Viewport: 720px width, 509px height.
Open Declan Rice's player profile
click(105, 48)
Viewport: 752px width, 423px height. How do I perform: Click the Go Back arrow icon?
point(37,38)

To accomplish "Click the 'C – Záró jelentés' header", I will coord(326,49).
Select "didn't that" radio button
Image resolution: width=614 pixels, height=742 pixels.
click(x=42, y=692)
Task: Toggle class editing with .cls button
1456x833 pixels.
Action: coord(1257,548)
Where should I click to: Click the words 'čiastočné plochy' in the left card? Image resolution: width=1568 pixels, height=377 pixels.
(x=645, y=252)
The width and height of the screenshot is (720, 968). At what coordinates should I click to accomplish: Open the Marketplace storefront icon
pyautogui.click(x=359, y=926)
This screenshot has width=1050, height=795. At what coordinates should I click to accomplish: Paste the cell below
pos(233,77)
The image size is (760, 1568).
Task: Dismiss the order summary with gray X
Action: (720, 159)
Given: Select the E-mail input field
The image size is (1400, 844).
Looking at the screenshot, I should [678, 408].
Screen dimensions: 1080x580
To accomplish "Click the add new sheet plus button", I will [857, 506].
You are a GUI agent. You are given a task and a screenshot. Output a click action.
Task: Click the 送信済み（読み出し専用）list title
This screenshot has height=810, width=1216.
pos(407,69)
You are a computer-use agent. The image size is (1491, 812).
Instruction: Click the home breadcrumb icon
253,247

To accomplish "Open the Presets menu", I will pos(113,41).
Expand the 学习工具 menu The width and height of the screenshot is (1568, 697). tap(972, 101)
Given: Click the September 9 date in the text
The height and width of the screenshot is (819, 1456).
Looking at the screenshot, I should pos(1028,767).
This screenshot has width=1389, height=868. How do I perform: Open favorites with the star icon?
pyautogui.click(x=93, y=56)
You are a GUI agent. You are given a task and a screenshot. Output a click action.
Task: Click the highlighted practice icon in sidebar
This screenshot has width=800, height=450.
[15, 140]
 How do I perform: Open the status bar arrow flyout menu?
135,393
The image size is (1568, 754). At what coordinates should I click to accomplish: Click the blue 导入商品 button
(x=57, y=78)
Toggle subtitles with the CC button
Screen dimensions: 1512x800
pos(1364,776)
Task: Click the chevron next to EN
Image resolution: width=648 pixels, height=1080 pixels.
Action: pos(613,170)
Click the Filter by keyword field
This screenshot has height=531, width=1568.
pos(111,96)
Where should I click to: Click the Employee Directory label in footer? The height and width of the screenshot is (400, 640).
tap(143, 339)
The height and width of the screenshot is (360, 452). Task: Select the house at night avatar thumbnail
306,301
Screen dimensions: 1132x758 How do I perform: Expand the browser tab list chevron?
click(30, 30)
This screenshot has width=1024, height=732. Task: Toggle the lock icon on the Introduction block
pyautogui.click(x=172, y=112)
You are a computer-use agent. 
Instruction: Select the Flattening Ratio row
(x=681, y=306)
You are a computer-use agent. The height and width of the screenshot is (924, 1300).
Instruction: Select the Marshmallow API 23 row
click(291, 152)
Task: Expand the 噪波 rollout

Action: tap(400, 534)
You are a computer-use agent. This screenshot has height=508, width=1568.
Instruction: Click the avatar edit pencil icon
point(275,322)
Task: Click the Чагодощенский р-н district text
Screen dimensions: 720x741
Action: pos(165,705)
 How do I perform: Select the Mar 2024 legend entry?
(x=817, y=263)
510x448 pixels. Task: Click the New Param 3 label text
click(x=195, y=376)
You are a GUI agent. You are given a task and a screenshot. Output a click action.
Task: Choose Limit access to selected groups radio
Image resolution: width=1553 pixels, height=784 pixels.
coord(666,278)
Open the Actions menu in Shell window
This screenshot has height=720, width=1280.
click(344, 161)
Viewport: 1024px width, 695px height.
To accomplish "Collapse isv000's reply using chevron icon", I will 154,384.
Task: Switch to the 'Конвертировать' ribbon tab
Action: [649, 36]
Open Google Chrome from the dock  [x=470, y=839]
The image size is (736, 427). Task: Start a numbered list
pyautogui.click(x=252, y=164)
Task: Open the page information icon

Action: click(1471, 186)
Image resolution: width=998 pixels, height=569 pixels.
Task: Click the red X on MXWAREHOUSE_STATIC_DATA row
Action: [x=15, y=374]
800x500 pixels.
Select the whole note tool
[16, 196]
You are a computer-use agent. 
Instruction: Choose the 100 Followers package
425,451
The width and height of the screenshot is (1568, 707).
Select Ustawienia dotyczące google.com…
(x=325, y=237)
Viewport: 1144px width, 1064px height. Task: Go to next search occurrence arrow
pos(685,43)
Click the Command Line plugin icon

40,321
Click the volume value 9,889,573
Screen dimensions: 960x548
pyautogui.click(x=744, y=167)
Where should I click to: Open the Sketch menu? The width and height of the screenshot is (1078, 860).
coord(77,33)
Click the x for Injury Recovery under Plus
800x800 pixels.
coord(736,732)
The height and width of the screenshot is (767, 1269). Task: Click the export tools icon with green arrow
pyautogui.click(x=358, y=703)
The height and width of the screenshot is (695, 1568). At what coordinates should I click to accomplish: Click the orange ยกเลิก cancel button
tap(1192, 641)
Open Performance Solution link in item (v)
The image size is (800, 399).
--------------------------------------------------
Transcribe the rows exactly, from the line with "Given: Select the E-mail input field" to the line with "tap(143, 339)".

# The result:
Given: Select the E-mail input field
The image size is (1400, 844).
Looking at the screenshot, I should [678, 408].
Screen dimensions: 1080x580
To accomplish "Click the add new sheet plus button", I will [857, 506].
You are a GUI agent. You are given a task and a screenshot. Output a click action.
Task: Click the 送信済み（読み出し専用）list title
This screenshot has height=810, width=1216.
pos(407,69)
You are a computer-use agent. The image size is (1491, 812).
Instruction: Click the home breadcrumb icon
253,247

To accomplish "Open the Presets menu", I will pos(113,41).
Expand the 学习工具 menu The width and height of the screenshot is (1568, 697). tap(972, 101)
Given: Click the September 9 date in the text
The height and width of the screenshot is (819, 1456).
Looking at the screenshot, I should pos(1028,767).
This screenshot has width=1389, height=868. How do I perform: Open favorites with the star icon?
pyautogui.click(x=93, y=56)
You are a GUI agent. You are given a task and a screenshot. Output a click action.
Task: Click the highlighted practice icon in sidebar
This screenshot has width=800, height=450.
[15, 140]
 How do I perform: Open the status bar arrow flyout menu?
135,393
The image size is (1568, 754). At what coordinates should I click to accomplish: Click the blue 导入商品 button
(x=57, y=78)
Toggle subtitles with the CC button
Screen dimensions: 1512x800
pos(1364,776)
Task: Click the chevron next to EN
Image resolution: width=648 pixels, height=1080 pixels.
Action: pos(613,170)
Click the Filter by keyword field
This screenshot has height=531, width=1568.
pos(111,96)
Where should I click to: Click the Employee Directory label in footer? The height and width of the screenshot is (400, 640).
tap(143, 339)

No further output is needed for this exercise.